There is hard scientific proof that we had a presence there: How about those reflectors we bounce lasers off of? The discarded boosters spotted in solar orbit? The Clementine pics of the landing sites? And now with LRO/LCROSS in lunar orbit, expect even more highly resolved on-site pictures…

Simply too many people were involved in the Apollo program for a large cover up to be plausible: The scale of the Apollo program was huge, one of the biggest projects that man has ever undertaken. And think of how rich the program was. Way bigger than the biggest Hollywood blockbuster. Spin offs included Tang!, Microwave ovens, Velcro… (OK, maybe the Vulcans did invent that…) None of which would dissuade your average true believer, but let’s apply Occam’s Razor; which scenario seems simpler and more likely; that we have the technical know how to go to the Moon, or that millions of people were involved in a huge cover-up?

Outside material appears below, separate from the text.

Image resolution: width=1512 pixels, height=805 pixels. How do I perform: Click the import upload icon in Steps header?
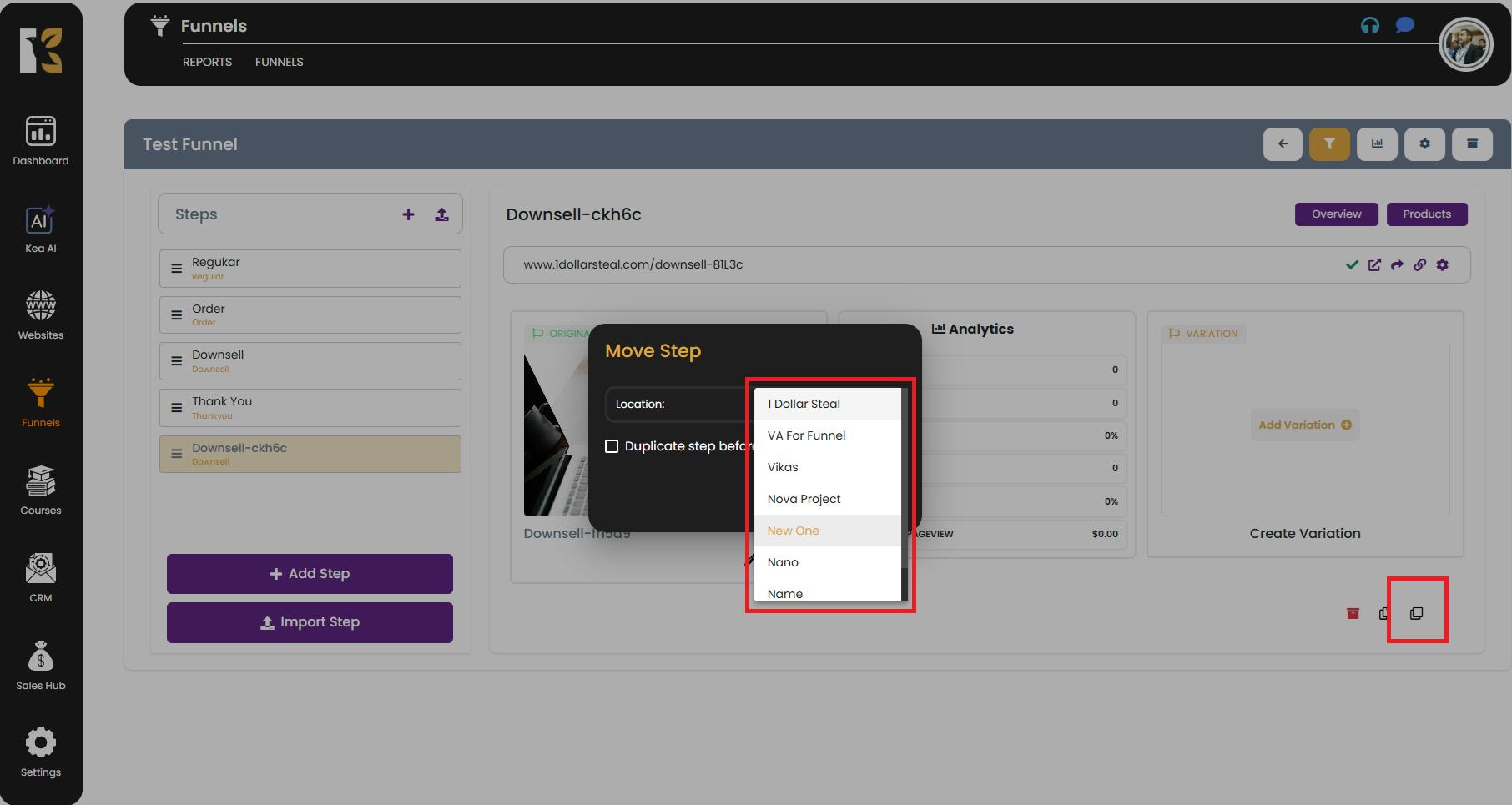441,214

Of course, perhaps the weight of evidence still doesn’t seem convincing to a true believer. Its like trying to prove the existence of China to someone that is convinced the country doesn’t exist. I could point out tangible evidence, such as the flood of Chinese takeouts and cheap goods at Walmart, but you could simply through up contrived notions at how they could be faked. In skepticism, this is known as the “moving the goal post” fallacy. Scientists are known for modifying ideas as more evidence comes to light; an unwillingness to flex should be a sure sign that something is amiss.

Please note that I didn’t glorify any conspiracy theorists with links to their site, but they do abound in the wilds that are the Internet. For an exhaustive analysis of their quackery instead check here.

Ultimately, actually returning to the Moon may be the only good solution to this modern day myth. As things slide back into history, crazy ideas are allowed to creep in to everything from Pearl Harbor to the JFK assassination to the Moon landings. 9/11 may be the latest event to fall prey to folks looking to make a fast publishing buck. The answer? Lets go back to the Moon, this time for good. After all, I’d love to take my grand kids out to tour the Apollo 11 landing site…will there be a Starbucks in place by then?


  1. Cyrust says:

    “Simply too many people were involved in the Apollo program for a large cover up to be plausible” Enough said!

    Thanks Guyz, nice read.

  2. Interesting says:

    “Simply too many people were involved in the Apollo program for a large cover up to be plausible”? Well first all, I don’t think that most of the people involved in the process knew what was going on beyond the scope of their part of the project. A cover up could be done.